Similarly, you can have a plan for life, but life also has an input for you. We have to adapt all the time. The more comfortable you are at this, the better.
⚡ Other advantages
Okay, I see I can go on and on. A newsletter is not the best way of communicating all of the advantages. I might do a video or podcast on the topic later on. Here is a summary of some of the other life improvements:
It makes you a better listener: in improv, all you have is what the other person is saying, so you have to be a good listener
It makes you more empathetic: you have to see the new reality from their perspective. It teaches you to accept more than you would in real life.
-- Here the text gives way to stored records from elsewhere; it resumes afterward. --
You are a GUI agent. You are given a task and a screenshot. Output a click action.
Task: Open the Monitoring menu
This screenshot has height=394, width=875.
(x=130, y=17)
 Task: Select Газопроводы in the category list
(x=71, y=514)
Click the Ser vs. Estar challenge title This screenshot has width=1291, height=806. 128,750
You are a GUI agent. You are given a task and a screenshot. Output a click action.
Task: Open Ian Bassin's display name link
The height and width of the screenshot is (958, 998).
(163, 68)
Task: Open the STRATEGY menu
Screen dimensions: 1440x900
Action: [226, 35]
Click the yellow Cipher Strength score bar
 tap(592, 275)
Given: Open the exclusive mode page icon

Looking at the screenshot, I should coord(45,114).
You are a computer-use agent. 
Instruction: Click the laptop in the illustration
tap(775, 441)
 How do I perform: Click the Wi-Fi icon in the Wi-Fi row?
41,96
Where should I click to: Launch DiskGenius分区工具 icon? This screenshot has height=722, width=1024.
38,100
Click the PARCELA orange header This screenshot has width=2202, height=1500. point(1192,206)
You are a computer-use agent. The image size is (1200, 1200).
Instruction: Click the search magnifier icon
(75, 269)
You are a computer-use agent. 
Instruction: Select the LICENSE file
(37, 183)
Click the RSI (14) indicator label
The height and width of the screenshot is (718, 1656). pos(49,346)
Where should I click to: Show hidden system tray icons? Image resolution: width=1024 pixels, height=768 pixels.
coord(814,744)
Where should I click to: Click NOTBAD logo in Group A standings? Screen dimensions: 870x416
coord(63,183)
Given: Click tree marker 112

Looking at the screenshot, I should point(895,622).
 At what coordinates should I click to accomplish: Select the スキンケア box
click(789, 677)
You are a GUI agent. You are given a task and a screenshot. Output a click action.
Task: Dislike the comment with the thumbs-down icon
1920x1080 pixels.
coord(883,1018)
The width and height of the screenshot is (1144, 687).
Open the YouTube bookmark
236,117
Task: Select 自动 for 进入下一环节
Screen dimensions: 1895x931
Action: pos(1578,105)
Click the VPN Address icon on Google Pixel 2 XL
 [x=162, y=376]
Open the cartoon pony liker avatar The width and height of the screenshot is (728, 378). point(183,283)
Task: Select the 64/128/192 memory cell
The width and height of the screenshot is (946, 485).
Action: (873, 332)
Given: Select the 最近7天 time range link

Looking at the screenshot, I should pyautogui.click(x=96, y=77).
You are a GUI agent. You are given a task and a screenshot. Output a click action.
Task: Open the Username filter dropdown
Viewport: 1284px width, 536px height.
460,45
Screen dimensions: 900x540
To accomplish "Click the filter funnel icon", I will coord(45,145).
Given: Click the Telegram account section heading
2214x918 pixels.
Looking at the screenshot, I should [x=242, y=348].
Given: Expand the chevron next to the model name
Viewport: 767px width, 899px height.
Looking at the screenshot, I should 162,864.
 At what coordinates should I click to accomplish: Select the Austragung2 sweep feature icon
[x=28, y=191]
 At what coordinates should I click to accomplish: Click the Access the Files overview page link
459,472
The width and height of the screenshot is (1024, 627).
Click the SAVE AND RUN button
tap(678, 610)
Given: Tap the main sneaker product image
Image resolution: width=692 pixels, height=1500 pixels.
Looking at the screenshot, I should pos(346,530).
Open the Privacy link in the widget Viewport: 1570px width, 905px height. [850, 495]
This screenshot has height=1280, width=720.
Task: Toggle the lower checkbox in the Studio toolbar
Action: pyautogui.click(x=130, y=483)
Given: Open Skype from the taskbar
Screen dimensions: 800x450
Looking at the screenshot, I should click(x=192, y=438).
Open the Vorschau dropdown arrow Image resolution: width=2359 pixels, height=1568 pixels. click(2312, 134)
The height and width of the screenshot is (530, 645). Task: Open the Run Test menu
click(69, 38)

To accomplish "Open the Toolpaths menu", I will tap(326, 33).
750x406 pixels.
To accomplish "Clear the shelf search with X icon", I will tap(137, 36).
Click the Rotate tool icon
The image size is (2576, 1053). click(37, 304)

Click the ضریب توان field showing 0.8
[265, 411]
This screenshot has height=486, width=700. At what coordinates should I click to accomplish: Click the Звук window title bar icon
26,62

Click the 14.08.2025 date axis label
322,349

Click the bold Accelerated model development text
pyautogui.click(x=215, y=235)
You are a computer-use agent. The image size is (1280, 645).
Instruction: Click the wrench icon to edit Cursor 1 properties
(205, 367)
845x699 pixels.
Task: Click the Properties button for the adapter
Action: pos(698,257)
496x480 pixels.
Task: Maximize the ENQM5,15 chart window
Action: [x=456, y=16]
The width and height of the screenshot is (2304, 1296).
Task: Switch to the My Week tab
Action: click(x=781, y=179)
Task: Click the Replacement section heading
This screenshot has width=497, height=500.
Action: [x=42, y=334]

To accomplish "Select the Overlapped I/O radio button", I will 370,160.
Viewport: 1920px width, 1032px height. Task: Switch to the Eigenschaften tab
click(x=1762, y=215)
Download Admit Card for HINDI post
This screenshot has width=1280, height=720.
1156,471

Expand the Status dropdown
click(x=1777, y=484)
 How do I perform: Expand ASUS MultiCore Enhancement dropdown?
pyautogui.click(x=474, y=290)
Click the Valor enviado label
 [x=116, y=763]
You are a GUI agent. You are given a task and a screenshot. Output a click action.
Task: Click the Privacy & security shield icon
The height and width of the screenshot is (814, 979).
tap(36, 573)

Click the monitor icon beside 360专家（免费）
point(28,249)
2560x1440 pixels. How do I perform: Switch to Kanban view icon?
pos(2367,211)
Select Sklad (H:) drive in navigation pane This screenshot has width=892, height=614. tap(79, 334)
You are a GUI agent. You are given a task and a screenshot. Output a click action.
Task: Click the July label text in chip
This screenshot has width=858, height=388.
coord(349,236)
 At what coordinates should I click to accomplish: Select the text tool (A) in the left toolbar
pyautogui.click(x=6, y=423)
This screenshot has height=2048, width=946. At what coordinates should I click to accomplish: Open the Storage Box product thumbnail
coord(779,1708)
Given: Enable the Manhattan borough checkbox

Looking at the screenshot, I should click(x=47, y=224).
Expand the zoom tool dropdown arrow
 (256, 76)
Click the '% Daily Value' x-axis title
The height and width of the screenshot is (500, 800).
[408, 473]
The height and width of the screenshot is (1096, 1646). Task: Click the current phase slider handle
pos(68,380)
A lot of that moves into your real life.
It makes you more curious in life. It makes you ask more questions: instead of “okay sounds cool'“, you shift your way of asking questions to “I don’t know anything about that. Tell me everything”
You learn to face risk. You learn to handle failure. You learn to step out of your comfort zone
It creates great friendships. You’re learning something new while being very vulnerable
You become better at tuning in with your emotions. By labelling and playing fake emotions.
You upgrade your presentation and communication skills
You get high on energy after a great class or a fantastic show
It’s definitely a boost for your confidence!
😍 My Favorite Things of last week
📝 This post with some great tips on using Gmail more productively and getting more out of the tool (you have to actually open the post and swipe to see the tips)
✍ I did a writing workshop with Bowie Redman. Next to a very cool visualisation exercise, writing a Pantoum poem and a free writing exercise, she also dived into the world of subconscious writing. I definitely recommend it.
🗨 Quote of the week
“My worry can’t change the future. My regret can’t change the past.”